LAUSR

Abstract Context Somatrogon is a long-acting recombinant human growth hormone treatment developed as a once-weekly treatment for pediatric patients with growth hormone deficiency (GHD). Objective Evaluate patient and caregiver perceptions of the treatment burden associated with the once-weekly somatrogon injection regimen vs a once-daily Somatropin injection regimen. Methods Pediatric patients (≥3 to <18 years) with GHD receiving once-daily somatropin at enrollment were randomized 1:1 to Sequence 1 (12 weeks of once-daily Somatropin, then 12 weeks of once-weekly somatrogon) or Sequence 2 (12 weeks of once-weekly somatrogon, then 12 weeks of once-daily Somatropin). Treatment burden was assessed using validated questionnaires completed by patients and caregivers. The primary endpoint was the difference in mean overall life interference (LI) total scores after each 12-week treatment period (somatrogon vs Somatropin), as assessed by questionnaires. Results Of 87 patients randomized to Sequence 1 (n = 43) or 2 (n = 44), 85 completed the study.

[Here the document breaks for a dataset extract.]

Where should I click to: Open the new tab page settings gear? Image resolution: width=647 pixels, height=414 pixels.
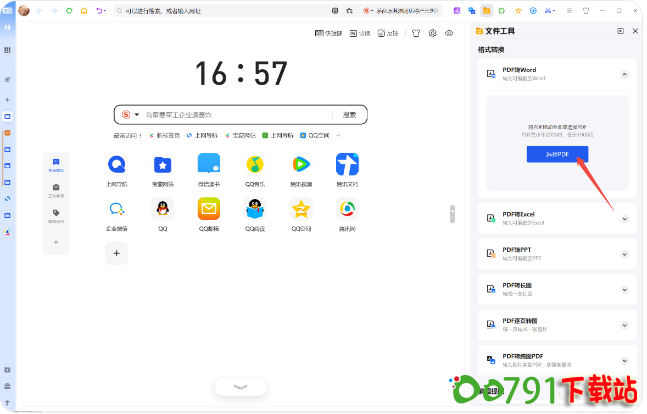pos(432,33)

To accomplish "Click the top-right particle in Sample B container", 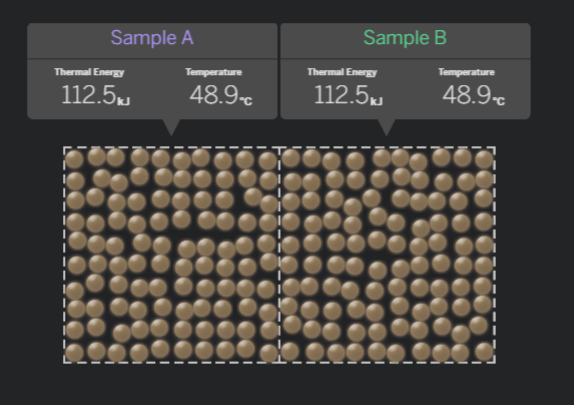I will (x=484, y=160).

Once-weekly somatrogon had a significantly lower treatment burden than once-daily Somatropin, based on mean overall LI total scores after somatrogon (8.63) vs Somatropin (24.13) treatment (mean difference –15.49; 2-sided 95% CI –19.71, –11.27; P < .0001). Once-weekly somatrogon was associated with greater convenience, higher satisfaction with treatment experience, and less LI. The incidence of treatment-emergent adverse events (TEAEs) for Somatropin and somatrogon was 44.2% and 54.0%, respectively. No severe or serious AEs were reported. Conclusion In pediatric patients with GHD, once-weekly somatrogon had a lower treatment burden and was associated with a more favorable treatment experience than once-daily Somatropin.